A las pocas horas de la divulgación de CVE-2026-31431, Ubuntu 26.04, 24.04 y 22.04 LTS ya tenían kernels parchados disponibles en los repositorios oficiales de Canonical. Fedora 44 y Fedora 42 también publicaron actualizaciones de emergencia. Arch Linux anunció el parche para su canal `testing` con promoción a `core` en pocas horas. Del lado de las distribuciones con ciclos más conservadores, Debian 12 (bookworm) y RHEL 8/9 no tienen actualizaciones publicadas al cierre de esta edición; Red Hat emitió un aviso de seguridad pero la política de Red Hat requiere pruebas de regresión antes de publicar kernels de producción en canales estables. openSUSE Tumbleweed ya aplica el parche; openSUSE Leap 15.6 aún no. La mitigación de blacklist (`echo 'blacklist algif_aead' >> /etc/modprobe.d/local.conf`) funciona como puente mientras llega el parche oficial en todos los casos. Para el sector público costarricense —que opera mayoritariamente con RHEL o CentOS Stream en sus servidores— la recomendación práctica del MICITT es aplicar la mitigación de blacklist esta misma tarde y no esperar el parche oficial de Red Hat, que podría demorar entre 24 y 72 horas adicionales.
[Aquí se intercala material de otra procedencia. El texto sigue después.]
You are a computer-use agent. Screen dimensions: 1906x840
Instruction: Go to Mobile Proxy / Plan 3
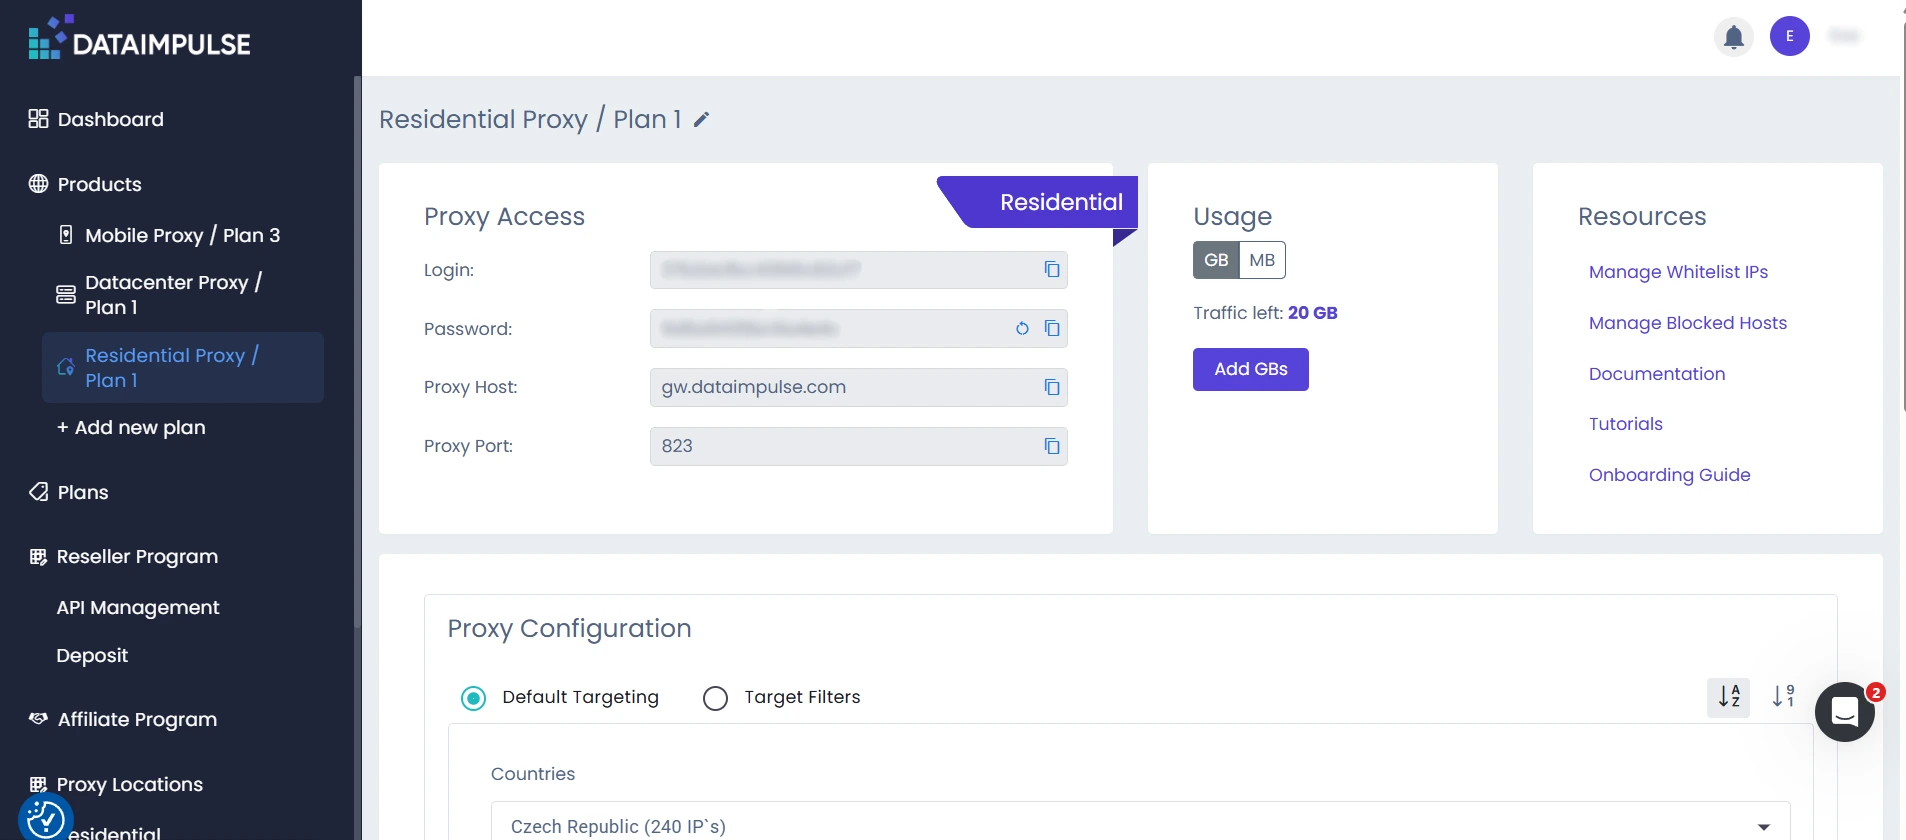pos(182,236)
Resumen técnico para equipos de seguridad y administradores de sistemas costarricenses que gestionan flotas Linux.
CopyFail domina el ciclo de noticias Linux del 30 de abril: una vulnerabilidad de nueve años, un exploit de 732 bytes y una oleada de parches de emergencia en las distribuciones más populares del mundo. La ISO de Arch Linux salió horas antes del embargo y ya incluye instrucciones para actualizar. Debian y RHEL aún preparan sus parches de producción mientras la mitigación de blacklist sirve de puente. El patrón que emerge —una interacción peligrosa entre tres subsistemas que nadie revisó en conjunto— refuerza el argumento de quienes piden revisiones de seguridad cruzadas entre subsistemas del kernel. La propuesta de crear un equipo de seguridad inter-subsistemas ya existía en la lista de correo del kernel desde 2023; CopyFail le da urgencia renovada. Para los equipos de sistemas en Costa Rica, la prioridad inmediata es clara: parchar o mitigar antes del cierre del día.